_Exercise_: Whenever a line in the entries includes the word "computer", copy that line out.

[Items from a dataset]
--------------------

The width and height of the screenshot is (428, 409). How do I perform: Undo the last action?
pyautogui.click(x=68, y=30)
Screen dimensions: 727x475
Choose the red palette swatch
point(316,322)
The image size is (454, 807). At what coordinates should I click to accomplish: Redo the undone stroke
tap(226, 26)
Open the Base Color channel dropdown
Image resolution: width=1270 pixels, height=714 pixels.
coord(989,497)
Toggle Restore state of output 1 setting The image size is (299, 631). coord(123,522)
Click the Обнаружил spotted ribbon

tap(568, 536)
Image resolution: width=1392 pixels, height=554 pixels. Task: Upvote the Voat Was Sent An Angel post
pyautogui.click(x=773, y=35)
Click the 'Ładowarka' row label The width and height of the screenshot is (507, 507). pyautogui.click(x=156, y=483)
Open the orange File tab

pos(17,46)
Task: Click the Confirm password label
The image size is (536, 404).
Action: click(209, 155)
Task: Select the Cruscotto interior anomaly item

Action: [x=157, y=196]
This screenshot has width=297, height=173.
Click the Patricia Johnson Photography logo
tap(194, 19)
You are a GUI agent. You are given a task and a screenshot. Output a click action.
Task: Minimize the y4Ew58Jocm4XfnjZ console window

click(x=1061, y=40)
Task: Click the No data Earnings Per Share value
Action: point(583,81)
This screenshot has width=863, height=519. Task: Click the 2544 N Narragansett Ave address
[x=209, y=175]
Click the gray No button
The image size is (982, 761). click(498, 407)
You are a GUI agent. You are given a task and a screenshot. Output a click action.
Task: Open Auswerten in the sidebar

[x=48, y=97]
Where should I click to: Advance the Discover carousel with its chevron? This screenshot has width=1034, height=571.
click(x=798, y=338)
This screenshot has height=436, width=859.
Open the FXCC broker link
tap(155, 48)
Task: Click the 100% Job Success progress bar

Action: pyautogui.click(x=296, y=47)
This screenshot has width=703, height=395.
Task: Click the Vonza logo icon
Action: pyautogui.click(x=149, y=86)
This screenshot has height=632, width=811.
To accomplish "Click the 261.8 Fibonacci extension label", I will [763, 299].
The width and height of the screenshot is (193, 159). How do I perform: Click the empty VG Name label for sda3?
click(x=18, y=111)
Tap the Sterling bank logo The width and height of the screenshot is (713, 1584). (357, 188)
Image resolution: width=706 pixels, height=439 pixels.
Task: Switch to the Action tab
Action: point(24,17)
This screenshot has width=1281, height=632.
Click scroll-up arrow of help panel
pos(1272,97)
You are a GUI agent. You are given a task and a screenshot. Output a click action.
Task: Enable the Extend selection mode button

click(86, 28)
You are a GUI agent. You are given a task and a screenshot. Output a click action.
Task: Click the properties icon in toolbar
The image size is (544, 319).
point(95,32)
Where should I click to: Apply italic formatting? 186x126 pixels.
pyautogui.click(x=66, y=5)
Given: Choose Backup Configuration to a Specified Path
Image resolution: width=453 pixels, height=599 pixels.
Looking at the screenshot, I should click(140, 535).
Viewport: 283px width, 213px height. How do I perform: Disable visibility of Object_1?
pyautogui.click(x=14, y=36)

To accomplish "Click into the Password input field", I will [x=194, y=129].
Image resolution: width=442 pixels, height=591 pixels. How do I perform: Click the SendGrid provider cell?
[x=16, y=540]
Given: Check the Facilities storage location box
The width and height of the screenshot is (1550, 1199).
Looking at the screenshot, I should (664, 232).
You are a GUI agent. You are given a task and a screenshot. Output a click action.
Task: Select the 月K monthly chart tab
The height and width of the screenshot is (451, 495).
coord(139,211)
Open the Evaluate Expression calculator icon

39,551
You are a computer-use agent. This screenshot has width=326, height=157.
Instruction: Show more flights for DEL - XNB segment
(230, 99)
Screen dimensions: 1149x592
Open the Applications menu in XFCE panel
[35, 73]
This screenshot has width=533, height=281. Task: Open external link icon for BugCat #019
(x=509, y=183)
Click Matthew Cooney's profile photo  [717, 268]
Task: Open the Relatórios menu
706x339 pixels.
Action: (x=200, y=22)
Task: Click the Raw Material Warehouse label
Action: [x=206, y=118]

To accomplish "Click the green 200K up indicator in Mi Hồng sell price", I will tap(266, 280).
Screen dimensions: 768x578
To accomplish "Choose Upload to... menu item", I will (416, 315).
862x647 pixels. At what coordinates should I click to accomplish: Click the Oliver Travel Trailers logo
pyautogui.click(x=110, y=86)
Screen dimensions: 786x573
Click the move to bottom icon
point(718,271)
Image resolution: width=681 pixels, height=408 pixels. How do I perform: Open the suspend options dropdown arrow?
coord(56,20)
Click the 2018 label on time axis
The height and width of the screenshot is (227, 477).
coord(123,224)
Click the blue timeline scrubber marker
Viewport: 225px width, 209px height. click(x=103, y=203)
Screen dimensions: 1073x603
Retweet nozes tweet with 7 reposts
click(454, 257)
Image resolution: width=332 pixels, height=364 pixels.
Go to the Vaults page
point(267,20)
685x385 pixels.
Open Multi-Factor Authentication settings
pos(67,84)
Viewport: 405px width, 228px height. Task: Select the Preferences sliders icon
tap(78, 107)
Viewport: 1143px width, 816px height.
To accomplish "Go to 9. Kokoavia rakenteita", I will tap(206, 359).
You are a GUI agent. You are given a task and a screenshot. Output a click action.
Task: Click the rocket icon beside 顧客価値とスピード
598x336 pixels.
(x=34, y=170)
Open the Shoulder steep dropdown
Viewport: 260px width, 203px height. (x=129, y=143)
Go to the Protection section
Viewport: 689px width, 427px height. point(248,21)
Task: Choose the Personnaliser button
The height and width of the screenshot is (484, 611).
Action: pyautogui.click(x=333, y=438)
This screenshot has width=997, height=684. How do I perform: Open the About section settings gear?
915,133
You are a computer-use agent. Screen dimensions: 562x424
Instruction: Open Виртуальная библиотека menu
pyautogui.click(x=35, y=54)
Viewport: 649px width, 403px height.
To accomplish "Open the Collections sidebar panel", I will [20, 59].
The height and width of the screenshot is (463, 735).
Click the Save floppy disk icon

--------------------

_Output for this exercise_:
You are a computer-use agent. This screenshot has width=326, height=157.
You are a computer-use agent. Screen dimensions: 562x424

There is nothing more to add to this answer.